The following post is by Yaw Nyarko, a Professor of Economics at NYU and founding director of Africa House. Not too long ago I got in a cab in New York with a Ghanaian taxi driver named Kwame. He remembered picking me up several years ago. What a memory he has. Anyway, he told me he has four children: one is a doctor and the two youngest are in private school. He said his kids were doing exceptionally well, and he is paying for elite schooling from his taxi driver salary.

Aid Watch has blogged about a paper I co-authored which argues four ways the benefits of brain drain could outweigh the costs to African countries. Kwame made those arguments real to me. I wondered again why we rarely consider the gains to the migrants themselves when talking about the African brain drain.

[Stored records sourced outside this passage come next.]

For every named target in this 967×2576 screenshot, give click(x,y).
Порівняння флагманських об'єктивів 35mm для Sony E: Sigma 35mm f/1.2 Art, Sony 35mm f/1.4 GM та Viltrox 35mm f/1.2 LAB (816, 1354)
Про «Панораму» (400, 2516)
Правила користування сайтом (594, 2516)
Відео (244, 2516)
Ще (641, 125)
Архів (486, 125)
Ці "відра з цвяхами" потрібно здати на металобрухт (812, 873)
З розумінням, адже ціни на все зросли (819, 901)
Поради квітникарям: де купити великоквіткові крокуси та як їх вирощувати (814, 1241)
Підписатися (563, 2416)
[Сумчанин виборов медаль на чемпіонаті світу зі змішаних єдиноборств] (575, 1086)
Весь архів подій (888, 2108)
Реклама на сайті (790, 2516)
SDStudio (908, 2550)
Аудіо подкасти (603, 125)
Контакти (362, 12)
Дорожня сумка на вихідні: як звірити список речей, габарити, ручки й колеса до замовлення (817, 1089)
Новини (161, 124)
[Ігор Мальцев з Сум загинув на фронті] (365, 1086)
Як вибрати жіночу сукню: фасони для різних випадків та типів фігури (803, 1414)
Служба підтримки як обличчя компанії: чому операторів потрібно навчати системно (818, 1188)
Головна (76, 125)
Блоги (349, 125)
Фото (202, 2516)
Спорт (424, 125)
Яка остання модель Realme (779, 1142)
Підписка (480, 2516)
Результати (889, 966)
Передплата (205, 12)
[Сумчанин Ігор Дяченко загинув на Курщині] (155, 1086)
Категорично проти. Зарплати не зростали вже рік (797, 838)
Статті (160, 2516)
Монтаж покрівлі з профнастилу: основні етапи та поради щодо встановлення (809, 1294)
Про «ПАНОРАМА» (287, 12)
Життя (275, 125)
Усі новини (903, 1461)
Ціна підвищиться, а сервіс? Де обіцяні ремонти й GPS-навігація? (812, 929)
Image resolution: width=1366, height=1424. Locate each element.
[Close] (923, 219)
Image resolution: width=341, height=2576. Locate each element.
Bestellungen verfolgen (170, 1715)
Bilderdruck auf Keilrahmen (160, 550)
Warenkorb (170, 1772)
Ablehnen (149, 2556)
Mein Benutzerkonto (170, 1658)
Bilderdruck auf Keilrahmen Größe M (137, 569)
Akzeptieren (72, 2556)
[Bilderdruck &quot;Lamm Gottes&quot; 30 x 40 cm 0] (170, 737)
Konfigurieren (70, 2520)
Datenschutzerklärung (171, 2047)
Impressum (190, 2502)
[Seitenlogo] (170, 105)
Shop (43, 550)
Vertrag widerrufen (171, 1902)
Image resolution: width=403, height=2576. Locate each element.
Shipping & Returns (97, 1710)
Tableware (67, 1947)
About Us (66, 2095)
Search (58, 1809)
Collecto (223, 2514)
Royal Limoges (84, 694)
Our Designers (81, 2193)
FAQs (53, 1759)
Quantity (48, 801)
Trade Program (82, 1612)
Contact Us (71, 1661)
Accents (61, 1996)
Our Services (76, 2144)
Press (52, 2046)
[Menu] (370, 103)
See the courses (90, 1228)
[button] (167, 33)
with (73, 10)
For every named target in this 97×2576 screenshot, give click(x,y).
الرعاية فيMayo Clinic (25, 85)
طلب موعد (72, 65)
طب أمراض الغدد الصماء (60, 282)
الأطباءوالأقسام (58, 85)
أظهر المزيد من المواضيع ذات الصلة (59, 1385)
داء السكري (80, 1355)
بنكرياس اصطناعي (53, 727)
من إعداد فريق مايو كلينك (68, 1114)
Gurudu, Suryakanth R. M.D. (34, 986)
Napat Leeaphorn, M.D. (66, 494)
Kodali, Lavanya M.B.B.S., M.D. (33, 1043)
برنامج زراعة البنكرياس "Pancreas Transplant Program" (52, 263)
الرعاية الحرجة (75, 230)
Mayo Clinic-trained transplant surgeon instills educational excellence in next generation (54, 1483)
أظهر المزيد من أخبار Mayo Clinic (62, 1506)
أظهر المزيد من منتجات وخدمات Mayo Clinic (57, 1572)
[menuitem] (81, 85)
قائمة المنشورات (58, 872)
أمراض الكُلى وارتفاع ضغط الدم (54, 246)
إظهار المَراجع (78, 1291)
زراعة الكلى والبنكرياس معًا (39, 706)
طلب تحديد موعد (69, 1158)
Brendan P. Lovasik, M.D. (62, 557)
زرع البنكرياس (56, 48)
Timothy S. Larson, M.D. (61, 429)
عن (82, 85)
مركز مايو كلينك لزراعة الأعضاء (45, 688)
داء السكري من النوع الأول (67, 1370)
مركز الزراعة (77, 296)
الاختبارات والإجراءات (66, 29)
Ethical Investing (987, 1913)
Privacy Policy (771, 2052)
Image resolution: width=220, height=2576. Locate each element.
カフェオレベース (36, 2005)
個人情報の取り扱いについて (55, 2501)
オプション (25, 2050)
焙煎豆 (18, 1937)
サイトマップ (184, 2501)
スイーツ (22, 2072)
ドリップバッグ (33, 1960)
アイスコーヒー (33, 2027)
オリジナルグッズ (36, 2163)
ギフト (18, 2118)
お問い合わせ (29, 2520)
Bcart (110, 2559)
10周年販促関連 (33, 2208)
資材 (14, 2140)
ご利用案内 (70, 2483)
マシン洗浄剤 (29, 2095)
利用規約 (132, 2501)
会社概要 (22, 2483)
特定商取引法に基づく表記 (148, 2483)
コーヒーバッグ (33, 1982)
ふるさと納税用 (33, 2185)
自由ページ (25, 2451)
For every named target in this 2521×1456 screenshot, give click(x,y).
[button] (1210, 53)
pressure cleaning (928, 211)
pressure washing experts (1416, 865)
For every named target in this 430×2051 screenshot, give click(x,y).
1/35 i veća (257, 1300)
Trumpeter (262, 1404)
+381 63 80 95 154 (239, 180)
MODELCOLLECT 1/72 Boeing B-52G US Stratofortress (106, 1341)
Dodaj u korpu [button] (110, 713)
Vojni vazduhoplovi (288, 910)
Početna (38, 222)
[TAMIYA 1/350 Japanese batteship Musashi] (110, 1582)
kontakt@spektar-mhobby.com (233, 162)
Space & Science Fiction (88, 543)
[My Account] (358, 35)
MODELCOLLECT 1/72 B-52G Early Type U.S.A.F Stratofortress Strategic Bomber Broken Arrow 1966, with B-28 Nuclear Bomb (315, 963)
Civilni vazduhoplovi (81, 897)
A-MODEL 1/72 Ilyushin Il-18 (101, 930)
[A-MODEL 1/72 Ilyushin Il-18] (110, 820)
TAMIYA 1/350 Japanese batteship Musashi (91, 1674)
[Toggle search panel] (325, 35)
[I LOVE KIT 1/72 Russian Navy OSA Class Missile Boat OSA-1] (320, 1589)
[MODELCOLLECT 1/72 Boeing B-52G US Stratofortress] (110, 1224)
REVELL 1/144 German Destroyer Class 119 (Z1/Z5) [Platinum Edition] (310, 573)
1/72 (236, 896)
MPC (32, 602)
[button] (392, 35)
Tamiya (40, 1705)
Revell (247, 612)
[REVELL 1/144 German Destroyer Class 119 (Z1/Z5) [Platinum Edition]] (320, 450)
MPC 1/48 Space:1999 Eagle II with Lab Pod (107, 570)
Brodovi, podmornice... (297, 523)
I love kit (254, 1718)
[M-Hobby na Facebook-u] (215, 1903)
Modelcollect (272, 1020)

Kwame said he was glad to see me, but he nearly died this year. “Died?” I asked, not sure I heard him clearly through all the Manhattan traffic. Yes, he explained, he got malaria while in Ghana; it was cerebral malaria which was not properly treated. Clearly, this was one brain drainer who still went back to his home country and cared about public services there.

I was going to dinner with the Minister of Health for Ghana that same evening. I thought to myself that I should tell the Minister that Kwame believes something should be done about the open sewers in the country and there should be more insecticide spraying as was done in the Nkrumah era.

I got out of the taxi and left a huge tip. I felt very proud of Kwame as I thought of his four children educated off his taxi earnings. I also reminded myself to redo the calculations on the pluses and minuses of the brain drain to account for the Kwame’s.